══ AVAILABLE RECORDS ══
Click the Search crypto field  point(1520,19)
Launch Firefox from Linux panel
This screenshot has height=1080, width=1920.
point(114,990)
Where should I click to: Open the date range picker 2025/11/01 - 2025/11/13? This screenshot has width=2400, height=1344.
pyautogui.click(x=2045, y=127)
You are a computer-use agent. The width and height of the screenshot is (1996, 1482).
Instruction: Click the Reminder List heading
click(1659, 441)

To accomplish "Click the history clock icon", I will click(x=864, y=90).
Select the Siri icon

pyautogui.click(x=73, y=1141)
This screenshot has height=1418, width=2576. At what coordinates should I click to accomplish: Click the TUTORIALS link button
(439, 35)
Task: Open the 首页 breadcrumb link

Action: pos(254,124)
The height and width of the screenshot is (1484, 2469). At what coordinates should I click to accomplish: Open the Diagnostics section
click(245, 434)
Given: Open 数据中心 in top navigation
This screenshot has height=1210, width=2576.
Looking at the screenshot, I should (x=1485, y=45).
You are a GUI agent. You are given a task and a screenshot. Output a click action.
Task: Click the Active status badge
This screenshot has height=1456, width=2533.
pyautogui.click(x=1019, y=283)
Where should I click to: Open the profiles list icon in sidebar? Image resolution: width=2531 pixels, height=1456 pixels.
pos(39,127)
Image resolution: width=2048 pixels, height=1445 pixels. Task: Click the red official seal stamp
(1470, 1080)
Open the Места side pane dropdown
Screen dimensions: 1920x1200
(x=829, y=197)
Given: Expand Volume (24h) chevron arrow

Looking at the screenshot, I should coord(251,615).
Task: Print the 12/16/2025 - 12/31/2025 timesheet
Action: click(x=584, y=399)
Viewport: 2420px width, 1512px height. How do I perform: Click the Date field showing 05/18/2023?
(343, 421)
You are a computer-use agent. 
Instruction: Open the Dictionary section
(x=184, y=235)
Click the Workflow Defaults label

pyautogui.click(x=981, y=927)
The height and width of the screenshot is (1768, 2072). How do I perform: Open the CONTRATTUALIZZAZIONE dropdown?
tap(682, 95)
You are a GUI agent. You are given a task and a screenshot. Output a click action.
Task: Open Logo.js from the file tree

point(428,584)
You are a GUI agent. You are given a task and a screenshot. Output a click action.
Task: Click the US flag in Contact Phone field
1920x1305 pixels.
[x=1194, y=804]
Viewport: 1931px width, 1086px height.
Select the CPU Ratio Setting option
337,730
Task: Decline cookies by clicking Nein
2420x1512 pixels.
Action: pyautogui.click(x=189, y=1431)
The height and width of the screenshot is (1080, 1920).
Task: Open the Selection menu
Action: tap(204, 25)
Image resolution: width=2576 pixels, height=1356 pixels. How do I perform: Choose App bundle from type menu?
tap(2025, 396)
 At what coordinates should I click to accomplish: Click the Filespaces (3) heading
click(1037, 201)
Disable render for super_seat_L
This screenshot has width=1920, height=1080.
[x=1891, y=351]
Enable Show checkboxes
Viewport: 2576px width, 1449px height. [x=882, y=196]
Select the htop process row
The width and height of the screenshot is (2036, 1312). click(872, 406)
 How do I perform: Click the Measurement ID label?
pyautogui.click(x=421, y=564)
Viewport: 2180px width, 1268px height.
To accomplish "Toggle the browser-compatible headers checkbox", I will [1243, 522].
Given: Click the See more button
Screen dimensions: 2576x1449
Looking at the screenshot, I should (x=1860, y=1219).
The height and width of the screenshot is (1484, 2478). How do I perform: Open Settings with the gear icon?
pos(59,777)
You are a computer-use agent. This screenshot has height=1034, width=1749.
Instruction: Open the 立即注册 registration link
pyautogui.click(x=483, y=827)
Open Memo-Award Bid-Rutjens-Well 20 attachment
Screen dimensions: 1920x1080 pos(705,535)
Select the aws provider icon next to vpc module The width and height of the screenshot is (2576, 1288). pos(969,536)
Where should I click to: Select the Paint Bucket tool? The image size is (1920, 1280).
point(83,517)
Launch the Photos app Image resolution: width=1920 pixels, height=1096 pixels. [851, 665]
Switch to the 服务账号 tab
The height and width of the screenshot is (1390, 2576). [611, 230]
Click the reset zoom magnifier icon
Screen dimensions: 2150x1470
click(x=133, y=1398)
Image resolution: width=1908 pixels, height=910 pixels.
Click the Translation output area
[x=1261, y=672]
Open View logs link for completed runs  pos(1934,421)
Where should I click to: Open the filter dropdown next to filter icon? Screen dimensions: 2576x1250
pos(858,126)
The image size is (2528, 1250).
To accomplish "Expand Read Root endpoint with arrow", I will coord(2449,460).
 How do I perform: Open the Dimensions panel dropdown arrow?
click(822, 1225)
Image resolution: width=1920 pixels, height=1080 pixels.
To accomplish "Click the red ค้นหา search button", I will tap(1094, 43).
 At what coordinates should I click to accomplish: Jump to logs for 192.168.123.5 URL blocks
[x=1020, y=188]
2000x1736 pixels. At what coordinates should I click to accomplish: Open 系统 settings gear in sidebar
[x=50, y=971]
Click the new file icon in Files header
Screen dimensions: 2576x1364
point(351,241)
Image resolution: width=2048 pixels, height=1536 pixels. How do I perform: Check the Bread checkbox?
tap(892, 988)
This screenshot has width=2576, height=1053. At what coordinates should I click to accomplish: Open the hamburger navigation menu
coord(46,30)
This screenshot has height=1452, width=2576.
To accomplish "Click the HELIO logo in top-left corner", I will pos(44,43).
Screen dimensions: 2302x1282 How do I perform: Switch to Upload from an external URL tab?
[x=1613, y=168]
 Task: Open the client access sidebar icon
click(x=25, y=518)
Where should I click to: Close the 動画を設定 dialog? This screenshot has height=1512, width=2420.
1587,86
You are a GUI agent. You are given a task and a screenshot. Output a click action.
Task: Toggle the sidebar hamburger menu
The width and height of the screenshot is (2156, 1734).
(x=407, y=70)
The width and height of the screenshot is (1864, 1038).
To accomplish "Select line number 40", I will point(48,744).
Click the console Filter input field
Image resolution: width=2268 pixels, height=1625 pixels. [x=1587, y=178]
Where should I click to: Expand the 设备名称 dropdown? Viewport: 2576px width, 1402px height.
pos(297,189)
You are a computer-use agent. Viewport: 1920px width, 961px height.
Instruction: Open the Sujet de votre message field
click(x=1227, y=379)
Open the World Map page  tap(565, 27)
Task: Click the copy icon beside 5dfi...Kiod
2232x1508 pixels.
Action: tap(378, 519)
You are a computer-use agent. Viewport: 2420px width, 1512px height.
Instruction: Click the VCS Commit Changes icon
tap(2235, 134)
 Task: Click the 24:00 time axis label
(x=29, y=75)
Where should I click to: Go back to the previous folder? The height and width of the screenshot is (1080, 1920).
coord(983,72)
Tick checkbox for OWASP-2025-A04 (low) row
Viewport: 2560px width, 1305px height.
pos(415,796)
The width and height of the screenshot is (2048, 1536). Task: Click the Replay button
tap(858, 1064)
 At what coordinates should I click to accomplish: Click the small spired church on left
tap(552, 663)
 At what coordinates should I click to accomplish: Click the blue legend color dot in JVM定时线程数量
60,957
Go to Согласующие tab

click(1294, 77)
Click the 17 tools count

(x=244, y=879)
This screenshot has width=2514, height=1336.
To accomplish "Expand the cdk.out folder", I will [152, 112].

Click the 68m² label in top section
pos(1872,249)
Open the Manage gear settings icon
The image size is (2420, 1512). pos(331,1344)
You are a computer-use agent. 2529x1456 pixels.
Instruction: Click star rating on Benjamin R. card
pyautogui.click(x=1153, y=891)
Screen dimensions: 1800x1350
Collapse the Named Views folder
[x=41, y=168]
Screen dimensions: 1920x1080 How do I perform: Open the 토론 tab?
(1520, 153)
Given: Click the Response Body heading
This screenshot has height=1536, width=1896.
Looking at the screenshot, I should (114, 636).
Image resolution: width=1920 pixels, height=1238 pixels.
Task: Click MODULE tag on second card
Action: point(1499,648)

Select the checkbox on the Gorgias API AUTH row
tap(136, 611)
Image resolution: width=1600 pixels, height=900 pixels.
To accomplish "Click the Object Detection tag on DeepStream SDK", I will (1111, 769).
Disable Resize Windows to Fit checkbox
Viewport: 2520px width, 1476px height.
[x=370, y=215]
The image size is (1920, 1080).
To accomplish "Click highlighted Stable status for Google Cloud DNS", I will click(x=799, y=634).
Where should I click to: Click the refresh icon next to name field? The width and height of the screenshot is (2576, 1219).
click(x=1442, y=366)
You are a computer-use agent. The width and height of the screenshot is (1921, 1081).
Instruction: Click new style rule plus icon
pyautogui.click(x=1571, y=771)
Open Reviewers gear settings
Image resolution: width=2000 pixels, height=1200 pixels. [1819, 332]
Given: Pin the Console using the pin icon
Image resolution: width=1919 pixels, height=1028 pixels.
═══
**TASK DESCRIPTION:**
Return word for word the lines above from the line with "Open the World" to the line with "You are a computer-use agent. 2529x1456", including both and leaving out all others.

**ANSWER TO THIS PROBLEM:**
Open the World Map page  tap(565, 27)
Task: Click the copy icon beside 5dfi...Kiod
2232x1508 pixels.
Action: tap(378, 519)
You are a computer-use agent. Viewport: 2420px width, 1512px height.
Instruction: Click the VCS Commit Changes icon
tap(2235, 134)
 Task: Click the 24:00 time axis label
(x=29, y=75)
Where should I click to: Go back to the previous folder? The height and width of the screenshot is (1080, 1920).
coord(983,72)
Tick checkbox for OWASP-2025-A04 (low) row
Viewport: 2560px width, 1305px height.
pos(415,796)
The width and height of the screenshot is (2048, 1536). Task: Click the Replay button
tap(858, 1064)
 At what coordinates should I click to accomplish: Click the small spired church on left
tap(552, 663)
 At what coordinates should I click to accomplish: Click the blue legend color dot in JVM定时线程数量
60,957
Go to Согласующие tab

click(1294, 77)
Click the 17 tools count

(x=244, y=879)
This screenshot has width=2514, height=1336.
To accomplish "Expand the cdk.out folder", I will [152, 112].

Click the 68m² label in top section
pos(1872,249)
Open the Manage gear settings icon
The image size is (2420, 1512). pos(331,1344)
You are a computer-use agent. 2529x1456 pixels.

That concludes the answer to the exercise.